Task details: Reproduce the lines from the line with "You are a GUI" to the line with "coord(855,27)", both included, with "search box" swapped for "search field" and nothing else altered.

Available records:

=-=-=

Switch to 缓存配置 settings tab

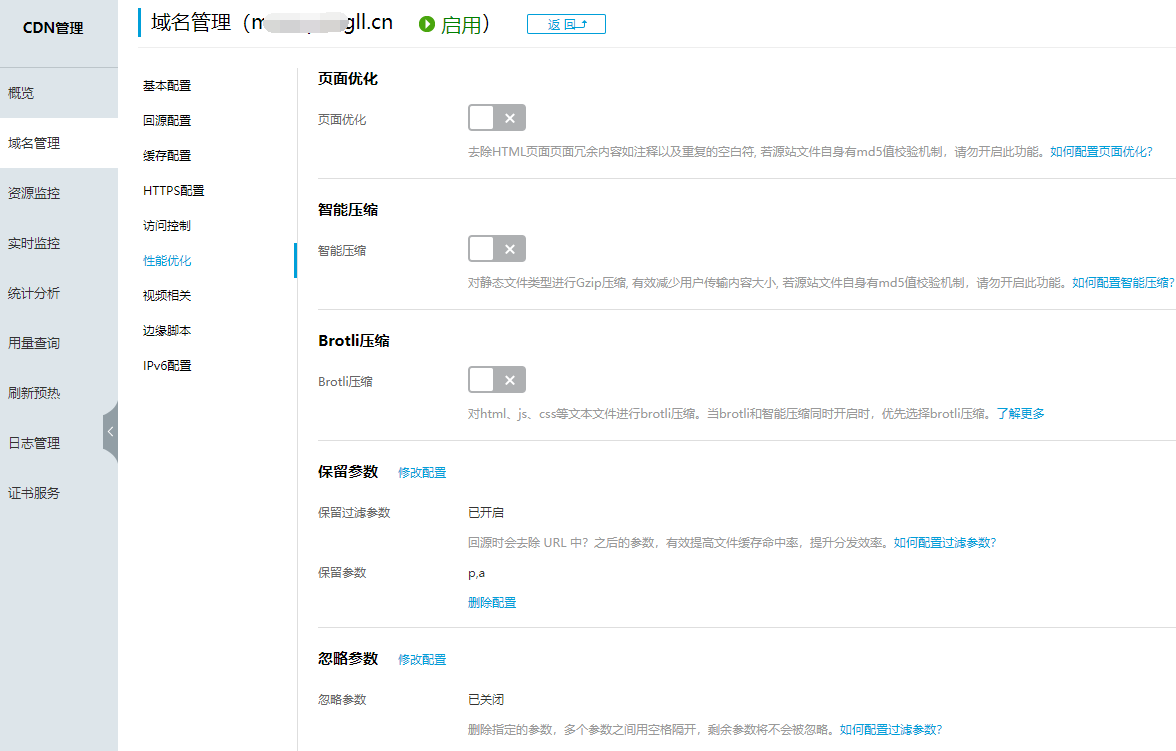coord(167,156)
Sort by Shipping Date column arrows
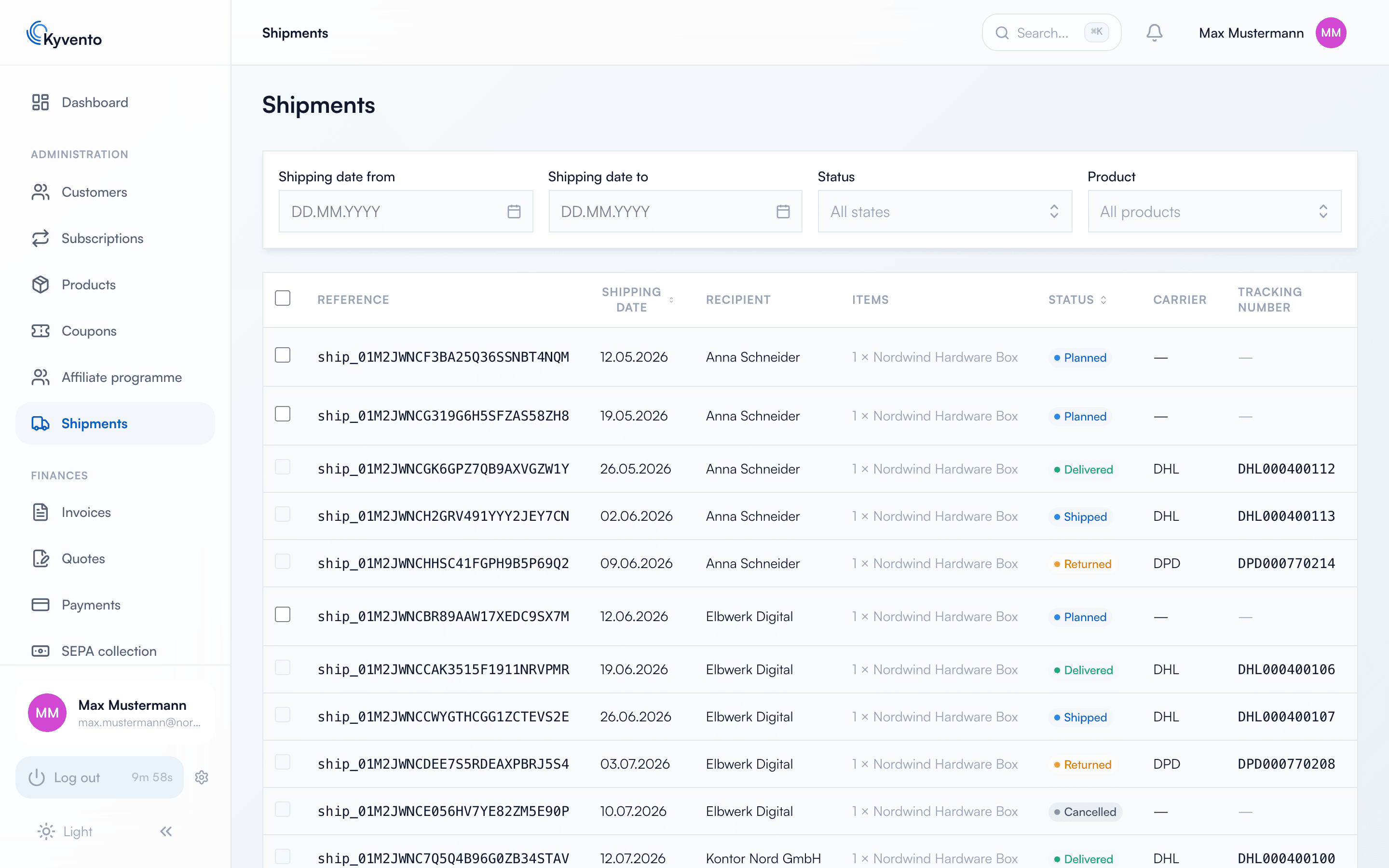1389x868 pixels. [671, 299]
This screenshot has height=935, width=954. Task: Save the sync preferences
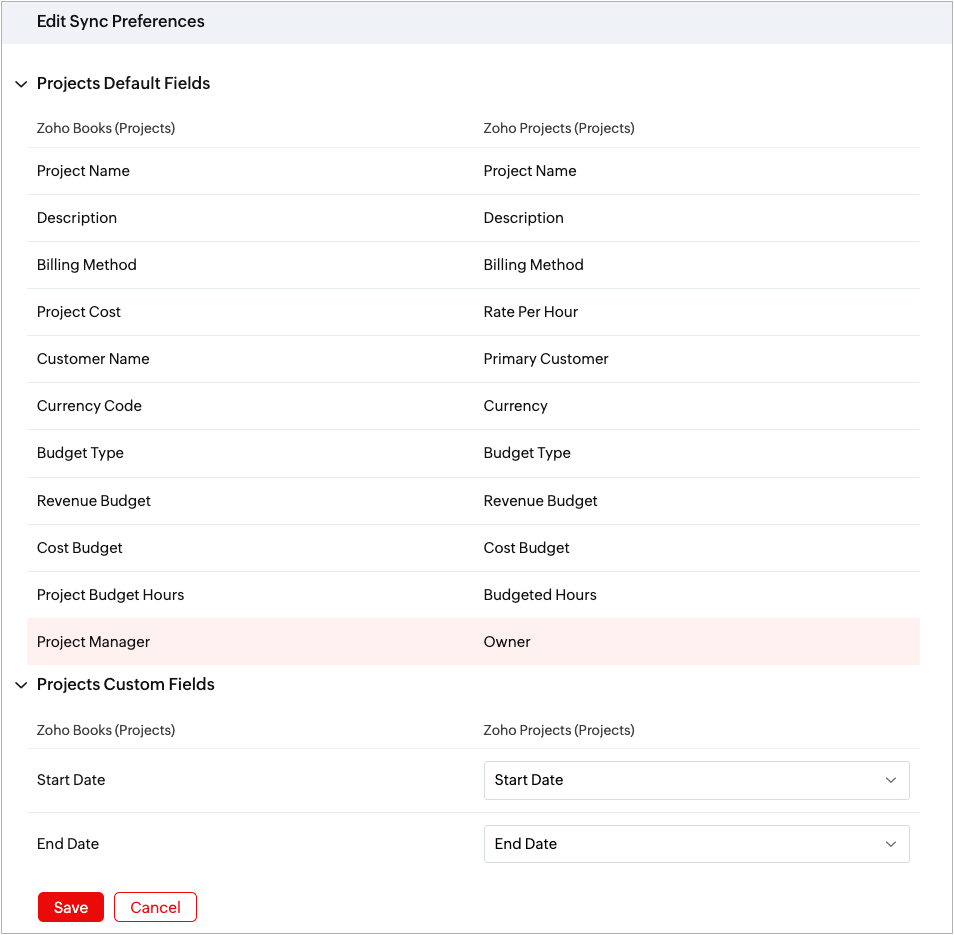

=-=-=

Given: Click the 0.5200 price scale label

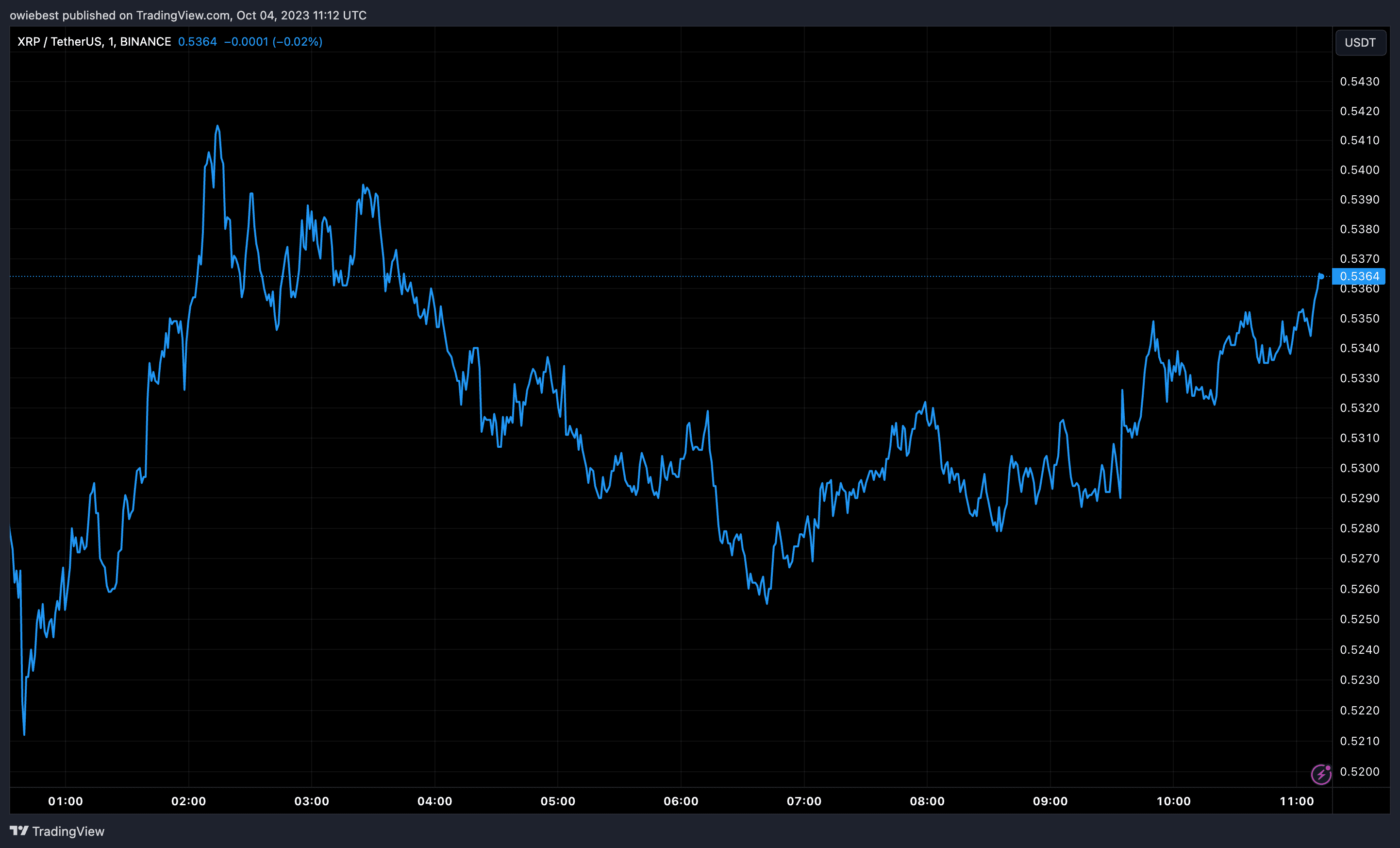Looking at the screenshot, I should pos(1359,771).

=-=-=

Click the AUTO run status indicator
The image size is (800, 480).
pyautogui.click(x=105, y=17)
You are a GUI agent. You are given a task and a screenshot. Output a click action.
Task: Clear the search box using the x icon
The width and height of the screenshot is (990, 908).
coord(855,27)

=-=-=

Expected answer:
You are a GUI agent. You are given a task and a screenshot. Output a click action.
Task: Clear the search field using the x icon
The width and height of the screenshot is (990, 908).
coord(855,27)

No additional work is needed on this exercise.